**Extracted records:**
--------------------
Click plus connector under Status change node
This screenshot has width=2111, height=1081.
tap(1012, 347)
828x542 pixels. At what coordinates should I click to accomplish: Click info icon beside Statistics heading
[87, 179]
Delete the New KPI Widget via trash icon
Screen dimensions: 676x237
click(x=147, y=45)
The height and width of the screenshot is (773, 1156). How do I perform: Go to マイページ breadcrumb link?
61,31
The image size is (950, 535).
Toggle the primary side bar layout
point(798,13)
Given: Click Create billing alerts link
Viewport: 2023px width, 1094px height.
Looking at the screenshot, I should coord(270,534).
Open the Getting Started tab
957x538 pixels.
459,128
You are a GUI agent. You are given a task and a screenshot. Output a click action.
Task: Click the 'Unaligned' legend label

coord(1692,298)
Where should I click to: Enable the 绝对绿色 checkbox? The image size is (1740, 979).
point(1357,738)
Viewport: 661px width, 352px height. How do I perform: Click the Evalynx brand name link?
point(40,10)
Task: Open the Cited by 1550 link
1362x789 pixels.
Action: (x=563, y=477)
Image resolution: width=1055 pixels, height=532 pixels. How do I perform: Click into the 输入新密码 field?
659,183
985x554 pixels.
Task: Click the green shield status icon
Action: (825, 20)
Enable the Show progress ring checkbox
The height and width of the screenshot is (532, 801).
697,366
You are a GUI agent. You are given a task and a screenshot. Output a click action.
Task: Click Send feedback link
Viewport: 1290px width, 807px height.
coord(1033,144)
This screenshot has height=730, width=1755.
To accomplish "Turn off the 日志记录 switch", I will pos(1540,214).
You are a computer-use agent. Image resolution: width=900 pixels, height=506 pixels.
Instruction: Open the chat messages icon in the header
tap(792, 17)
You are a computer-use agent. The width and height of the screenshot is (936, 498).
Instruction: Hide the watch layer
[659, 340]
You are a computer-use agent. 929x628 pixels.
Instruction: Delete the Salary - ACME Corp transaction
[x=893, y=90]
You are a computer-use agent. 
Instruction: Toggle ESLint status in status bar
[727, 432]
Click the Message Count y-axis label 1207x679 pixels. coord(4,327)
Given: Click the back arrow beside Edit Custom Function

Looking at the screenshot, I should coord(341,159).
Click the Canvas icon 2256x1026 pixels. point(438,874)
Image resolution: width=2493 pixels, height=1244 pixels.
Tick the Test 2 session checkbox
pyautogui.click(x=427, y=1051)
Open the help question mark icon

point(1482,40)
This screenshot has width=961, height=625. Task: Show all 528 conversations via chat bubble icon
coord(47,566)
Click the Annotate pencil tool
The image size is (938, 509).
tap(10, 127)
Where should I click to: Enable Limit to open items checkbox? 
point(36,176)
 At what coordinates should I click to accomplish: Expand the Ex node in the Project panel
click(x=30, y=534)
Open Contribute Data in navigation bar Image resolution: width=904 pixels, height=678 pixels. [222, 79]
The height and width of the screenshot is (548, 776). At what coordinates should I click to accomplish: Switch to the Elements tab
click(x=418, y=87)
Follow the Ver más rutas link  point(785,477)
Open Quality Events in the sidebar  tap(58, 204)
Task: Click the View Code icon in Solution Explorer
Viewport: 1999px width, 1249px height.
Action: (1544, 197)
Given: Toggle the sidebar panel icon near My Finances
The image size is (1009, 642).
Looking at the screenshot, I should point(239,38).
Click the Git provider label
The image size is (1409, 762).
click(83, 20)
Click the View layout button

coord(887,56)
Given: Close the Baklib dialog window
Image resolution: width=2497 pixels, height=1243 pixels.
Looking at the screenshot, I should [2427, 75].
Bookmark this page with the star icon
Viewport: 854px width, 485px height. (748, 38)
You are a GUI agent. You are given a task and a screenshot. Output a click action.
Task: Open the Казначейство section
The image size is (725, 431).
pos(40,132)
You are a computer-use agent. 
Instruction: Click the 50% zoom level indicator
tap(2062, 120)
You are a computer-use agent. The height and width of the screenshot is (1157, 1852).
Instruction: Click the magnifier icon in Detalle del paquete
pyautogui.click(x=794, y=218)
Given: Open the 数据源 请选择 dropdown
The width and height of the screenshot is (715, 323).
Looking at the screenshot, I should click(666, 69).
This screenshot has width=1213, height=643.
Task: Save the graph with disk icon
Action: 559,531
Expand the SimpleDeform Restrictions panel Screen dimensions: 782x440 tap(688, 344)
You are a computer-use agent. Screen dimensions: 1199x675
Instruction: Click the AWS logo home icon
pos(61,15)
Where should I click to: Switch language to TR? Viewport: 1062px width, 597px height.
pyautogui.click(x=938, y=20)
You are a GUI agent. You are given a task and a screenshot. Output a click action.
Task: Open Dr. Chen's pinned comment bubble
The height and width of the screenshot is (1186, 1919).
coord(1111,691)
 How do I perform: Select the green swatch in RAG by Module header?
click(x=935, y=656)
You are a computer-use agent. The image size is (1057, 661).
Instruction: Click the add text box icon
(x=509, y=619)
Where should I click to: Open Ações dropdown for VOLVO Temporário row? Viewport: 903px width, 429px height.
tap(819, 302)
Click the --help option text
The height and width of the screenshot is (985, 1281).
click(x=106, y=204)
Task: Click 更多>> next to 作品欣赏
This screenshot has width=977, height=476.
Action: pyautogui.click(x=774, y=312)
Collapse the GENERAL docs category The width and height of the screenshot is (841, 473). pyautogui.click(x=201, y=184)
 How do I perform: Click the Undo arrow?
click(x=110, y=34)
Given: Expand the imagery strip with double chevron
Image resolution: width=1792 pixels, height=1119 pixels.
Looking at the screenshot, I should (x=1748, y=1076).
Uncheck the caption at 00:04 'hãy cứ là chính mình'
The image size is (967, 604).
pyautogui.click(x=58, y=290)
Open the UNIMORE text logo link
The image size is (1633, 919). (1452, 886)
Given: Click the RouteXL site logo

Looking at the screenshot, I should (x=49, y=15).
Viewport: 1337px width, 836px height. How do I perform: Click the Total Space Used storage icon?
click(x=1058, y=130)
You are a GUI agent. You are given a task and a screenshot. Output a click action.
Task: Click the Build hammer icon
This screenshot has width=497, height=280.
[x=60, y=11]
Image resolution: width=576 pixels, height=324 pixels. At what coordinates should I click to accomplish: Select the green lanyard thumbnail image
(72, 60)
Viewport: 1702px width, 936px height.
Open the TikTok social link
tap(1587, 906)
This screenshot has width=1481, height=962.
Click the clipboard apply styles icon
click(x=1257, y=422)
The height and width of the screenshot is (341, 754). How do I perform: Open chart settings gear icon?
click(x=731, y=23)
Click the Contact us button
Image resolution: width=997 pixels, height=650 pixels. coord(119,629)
--------------------
**WHAT YOU NEED TO DO:** In full and without error, transcribe each of the entries.

**RESPONSE BELOW:**
Click plus connector under Status change node
This screenshot has width=2111, height=1081.
tap(1012, 347)
828x542 pixels. At what coordinates should I click to accomplish: Click info icon beside Statistics heading
[87, 179]
Delete the New KPI Widget via trash icon
Screen dimensions: 676x237
click(x=147, y=45)
The height and width of the screenshot is (773, 1156). How do I perform: Go to マイページ breadcrumb link?
61,31
The image size is (950, 535).
Toggle the primary side bar layout
point(798,13)
Given: Click Create billing alerts link
Viewport: 2023px width, 1094px height.
Looking at the screenshot, I should coord(270,534).
Open the Getting Started tab
957x538 pixels.
459,128
You are a GUI agent. You are given a task and a screenshot. Output a click action.
Task: Click the 'Unaligned' legend label

coord(1692,298)
Where should I click to: Enable the 绝对绿色 checkbox? The image size is (1740, 979).
point(1357,738)
Viewport: 661px width, 352px height. How do I perform: Click the Evalynx brand name link?
point(40,10)
Task: Open the Cited by 1550 link
1362x789 pixels.
Action: (x=563, y=477)
Image resolution: width=1055 pixels, height=532 pixels. How do I perform: Click into the 输入新密码 field?
659,183
985x554 pixels.
Task: Click the green shield status icon
Action: (825, 20)
Enable the Show progress ring checkbox
The height and width of the screenshot is (532, 801).
697,366
You are a GUI agent. You are given a task and a screenshot. Output a click action.
Task: Click Send feedback link
Viewport: 1290px width, 807px height.
coord(1033,144)
This screenshot has height=730, width=1755.
To accomplish "Turn off the 日志记录 switch", I will pos(1540,214).
You are a computer-use agent. Image resolution: width=900 pixels, height=506 pixels.
Instruction: Open the chat messages icon in the header
tap(792, 17)
You are a computer-use agent. The width and height of the screenshot is (936, 498).
Instruction: Hide the watch layer
[659, 340]
You are a computer-use agent. 929x628 pixels.
Instruction: Delete the Salary - ACME Corp transaction
[x=893, y=90]
You are a computer-use agent. 
Instruction: Toggle ESLint status in status bar
[727, 432]
Click the Message Count y-axis label 1207x679 pixels. coord(4,327)
Given: Click the back arrow beside Edit Custom Function

Looking at the screenshot, I should coord(341,159).
Click the Canvas icon 2256x1026 pixels. point(438,874)
Image resolution: width=2493 pixels, height=1244 pixels.
Tick the Test 2 session checkbox
pyautogui.click(x=427, y=1051)
Open the help question mark icon

point(1482,40)
This screenshot has width=961, height=625. Task: Show all 528 conversations via chat bubble icon
coord(47,566)
Click the Annotate pencil tool
The image size is (938, 509).
tap(10, 127)
Where should I click to: Enable Limit to open items checkbox? 
point(36,176)
 At what coordinates should I click to accomplish: Expand the Ex node in the Project panel
click(x=30, y=534)
Open Contribute Data in navigation bar Image resolution: width=904 pixels, height=678 pixels. [222, 79]
The height and width of the screenshot is (548, 776). At what coordinates should I click to accomplish: Switch to the Elements tab
click(x=418, y=87)
Follow the Ver más rutas link  point(785,477)
Open Quality Events in the sidebar  tap(58, 204)
Task: Click the View Code icon in Solution Explorer
Viewport: 1999px width, 1249px height.
Action: (1544, 197)
Given: Toggle the sidebar panel icon near My Finances
The image size is (1009, 642).
Looking at the screenshot, I should point(239,38).
Click the Git provider label
The image size is (1409, 762).
click(83, 20)
Click the View layout button

coord(887,56)
Given: Close the Baklib dialog window
Image resolution: width=2497 pixels, height=1243 pixels.
Looking at the screenshot, I should [2427, 75].
Bookmark this page with the star icon
Viewport: 854px width, 485px height. (748, 38)
You are a GUI agent. You are given a task and a screenshot. Output a click action.
Task: Open the Казначейство section
The image size is (725, 431).
pos(40,132)
You are a computer-use agent. 
Instruction: Click the 50% zoom level indicator
tap(2062, 120)
You are a computer-use agent. The height and width of the screenshot is (1157, 1852).
Instruction: Click the magnifier icon in Detalle del paquete
pyautogui.click(x=794, y=218)
Given: Open the 数据源 请选择 dropdown
The width and height of the screenshot is (715, 323).
Looking at the screenshot, I should click(666, 69).
This screenshot has width=1213, height=643.
Task: Save the graph with disk icon
Action: 559,531
Expand the SimpleDeform Restrictions panel Screen dimensions: 782x440 tap(688, 344)
You are a computer-use agent. Screen dimensions: 1199x675
Instruction: Click the AWS logo home icon
pos(61,15)
Where should I click to: Switch language to TR? Viewport: 1062px width, 597px height.
pyautogui.click(x=938, y=20)
You are a GUI agent. You are given a task and a screenshot. Output a click action.
Task: Open Dr. Chen's pinned comment bubble
The height and width of the screenshot is (1186, 1919).
coord(1111,691)
 How do I perform: Select the green swatch in RAG by Module header?
click(x=935, y=656)
You are a computer-use agent. The image size is (1057, 661).
Instruction: Click the add text box icon
(x=509, y=619)
Where should I click to: Open Ações dropdown for VOLVO Temporário row? Viewport: 903px width, 429px height.
tap(819, 302)
Click the --help option text
The height and width of the screenshot is (985, 1281).
click(x=106, y=204)
Task: Click 更多>> next to 作品欣赏
This screenshot has width=977, height=476.
Action: pyautogui.click(x=774, y=312)
Collapse the GENERAL docs category The width and height of the screenshot is (841, 473). pyautogui.click(x=201, y=184)
 How do I perform: Click the Undo arrow?
click(x=110, y=34)
Given: Expand the imagery strip with double chevron
Image resolution: width=1792 pixels, height=1119 pixels.
Looking at the screenshot, I should (x=1748, y=1076).
Uncheck the caption at 00:04 'hãy cứ là chính mình'
The image size is (967, 604).
pyautogui.click(x=58, y=290)
Open the UNIMORE text logo link
The image size is (1633, 919). (1452, 886)
Given: Click the RouteXL site logo

Looking at the screenshot, I should (x=49, y=15).
Viewport: 1337px width, 836px height. How do I perform: Click the Total Space Used storage icon?
click(x=1058, y=130)
You are a GUI agent. You are given a task and a screenshot. Output a click action.
Task: Click the Build hammer icon
This screenshot has width=497, height=280.
[x=60, y=11]
Image resolution: width=576 pixels, height=324 pixels. At what coordinates should I click to accomplish: Select the green lanyard thumbnail image
(72, 60)
Viewport: 1702px width, 936px height.
Open the TikTok social link
tap(1587, 906)
This screenshot has width=1481, height=962.
Click the clipboard apply styles icon
click(x=1257, y=422)
The height and width of the screenshot is (341, 754). How do I perform: Open chart settings gear icon?
click(x=731, y=23)
Click the Contact us button
Image resolution: width=997 pixels, height=650 pixels. coord(119,629)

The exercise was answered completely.